> **What is expected**:
Reproduce the records below word for word, beginning with their first line and continuing through the line that contains "click(644, 520)".

> **Data supplied**:
· · ·

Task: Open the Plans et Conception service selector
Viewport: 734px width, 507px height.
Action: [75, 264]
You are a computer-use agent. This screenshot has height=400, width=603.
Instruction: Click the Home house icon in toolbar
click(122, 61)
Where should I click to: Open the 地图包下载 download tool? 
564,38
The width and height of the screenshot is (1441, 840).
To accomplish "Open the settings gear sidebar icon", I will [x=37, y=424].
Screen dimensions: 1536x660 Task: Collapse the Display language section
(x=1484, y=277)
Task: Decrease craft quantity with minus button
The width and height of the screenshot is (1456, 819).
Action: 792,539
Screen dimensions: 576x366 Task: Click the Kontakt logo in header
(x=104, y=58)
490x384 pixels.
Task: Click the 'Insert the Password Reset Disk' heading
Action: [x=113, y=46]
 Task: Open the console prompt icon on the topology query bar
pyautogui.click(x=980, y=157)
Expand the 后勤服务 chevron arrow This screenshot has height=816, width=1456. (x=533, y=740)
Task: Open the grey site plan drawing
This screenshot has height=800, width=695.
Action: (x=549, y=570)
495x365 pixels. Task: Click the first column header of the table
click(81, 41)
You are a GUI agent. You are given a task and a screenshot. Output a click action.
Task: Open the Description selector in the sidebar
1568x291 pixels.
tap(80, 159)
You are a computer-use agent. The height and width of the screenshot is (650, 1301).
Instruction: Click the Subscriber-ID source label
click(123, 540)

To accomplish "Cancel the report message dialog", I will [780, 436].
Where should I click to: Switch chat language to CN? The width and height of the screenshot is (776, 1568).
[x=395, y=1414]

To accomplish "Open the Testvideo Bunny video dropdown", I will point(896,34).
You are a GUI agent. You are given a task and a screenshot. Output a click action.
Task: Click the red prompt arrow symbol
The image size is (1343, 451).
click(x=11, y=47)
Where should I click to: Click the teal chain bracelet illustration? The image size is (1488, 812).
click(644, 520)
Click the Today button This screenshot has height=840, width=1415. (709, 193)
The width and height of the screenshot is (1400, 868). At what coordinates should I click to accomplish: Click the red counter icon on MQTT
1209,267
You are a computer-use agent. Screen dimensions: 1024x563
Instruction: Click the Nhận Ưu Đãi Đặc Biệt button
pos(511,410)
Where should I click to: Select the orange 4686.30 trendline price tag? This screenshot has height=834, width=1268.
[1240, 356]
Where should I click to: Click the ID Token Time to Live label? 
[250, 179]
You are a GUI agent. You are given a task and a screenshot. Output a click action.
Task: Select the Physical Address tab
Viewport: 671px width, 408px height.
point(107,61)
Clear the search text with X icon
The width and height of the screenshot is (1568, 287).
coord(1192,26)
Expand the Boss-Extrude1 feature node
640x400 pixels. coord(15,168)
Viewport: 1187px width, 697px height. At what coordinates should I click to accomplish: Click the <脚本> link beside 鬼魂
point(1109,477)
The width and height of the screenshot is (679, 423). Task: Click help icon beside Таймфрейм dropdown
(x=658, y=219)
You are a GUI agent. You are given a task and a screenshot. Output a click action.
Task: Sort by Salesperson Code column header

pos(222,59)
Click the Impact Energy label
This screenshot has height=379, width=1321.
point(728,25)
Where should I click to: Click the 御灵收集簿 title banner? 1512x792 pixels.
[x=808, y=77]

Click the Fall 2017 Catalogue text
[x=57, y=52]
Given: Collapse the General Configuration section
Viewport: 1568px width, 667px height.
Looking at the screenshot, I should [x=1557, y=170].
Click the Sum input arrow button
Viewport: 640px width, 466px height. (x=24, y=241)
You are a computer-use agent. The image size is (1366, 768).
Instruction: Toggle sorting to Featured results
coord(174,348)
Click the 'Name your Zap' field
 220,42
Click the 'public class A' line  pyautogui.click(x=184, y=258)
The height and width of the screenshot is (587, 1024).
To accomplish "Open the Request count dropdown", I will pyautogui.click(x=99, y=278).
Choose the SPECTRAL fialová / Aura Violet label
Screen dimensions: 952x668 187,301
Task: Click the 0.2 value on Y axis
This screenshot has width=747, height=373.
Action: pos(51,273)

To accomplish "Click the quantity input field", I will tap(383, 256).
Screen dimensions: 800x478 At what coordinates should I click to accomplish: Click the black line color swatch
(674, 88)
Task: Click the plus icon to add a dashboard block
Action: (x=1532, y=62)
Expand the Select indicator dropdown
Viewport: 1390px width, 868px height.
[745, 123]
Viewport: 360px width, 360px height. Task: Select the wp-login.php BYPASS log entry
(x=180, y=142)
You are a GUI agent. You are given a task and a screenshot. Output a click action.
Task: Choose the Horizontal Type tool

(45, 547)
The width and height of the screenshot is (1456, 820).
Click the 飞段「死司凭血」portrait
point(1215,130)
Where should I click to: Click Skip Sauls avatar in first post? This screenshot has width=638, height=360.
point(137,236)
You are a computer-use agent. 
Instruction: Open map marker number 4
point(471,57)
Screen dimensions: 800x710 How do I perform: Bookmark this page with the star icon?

· · ·

> **Written solution**:
Task: Open the Plans et Conception service selector
Viewport: 734px width, 507px height.
Action: [75, 264]
You are a computer-use agent. This screenshot has height=400, width=603.
Instruction: Click the Home house icon in toolbar
click(122, 61)
Where should I click to: Open the 地图包下载 download tool? 
564,38
The width and height of the screenshot is (1441, 840).
To accomplish "Open the settings gear sidebar icon", I will [x=37, y=424].
Screen dimensions: 1536x660 Task: Collapse the Display language section
(x=1484, y=277)
Task: Decrease craft quantity with minus button
The width and height of the screenshot is (1456, 819).
Action: 792,539
Screen dimensions: 576x366 Task: Click the Kontakt logo in header
(x=104, y=58)
490x384 pixels.
Task: Click the 'Insert the Password Reset Disk' heading
Action: [x=113, y=46]
 Task: Open the console prompt icon on the topology query bar
pyautogui.click(x=980, y=157)
Expand the 后勤服务 chevron arrow This screenshot has height=816, width=1456. (x=533, y=740)
Task: Open the grey site plan drawing
This screenshot has height=800, width=695.
Action: (x=549, y=570)
495x365 pixels. Task: Click the first column header of the table
click(81, 41)
You are a GUI agent. You are given a task and a screenshot. Output a click action.
Task: Open the Description selector in the sidebar
1568x291 pixels.
tap(80, 159)
You are a computer-use agent. The height and width of the screenshot is (650, 1301).
Instruction: Click the Subscriber-ID source label
click(123, 540)

To accomplish "Cancel the report message dialog", I will [780, 436].
Where should I click to: Switch chat language to CN? The width and height of the screenshot is (776, 1568).
[x=395, y=1414]

To accomplish "Open the Testvideo Bunny video dropdown", I will point(896,34).
You are a GUI agent. You are given a task and a screenshot. Output a click action.
Task: Click the red prompt arrow symbol
The image size is (1343, 451).
click(x=11, y=47)
Where should I click to: Click the teal chain bracelet illustration? The image size is (1488, 812).
click(644, 520)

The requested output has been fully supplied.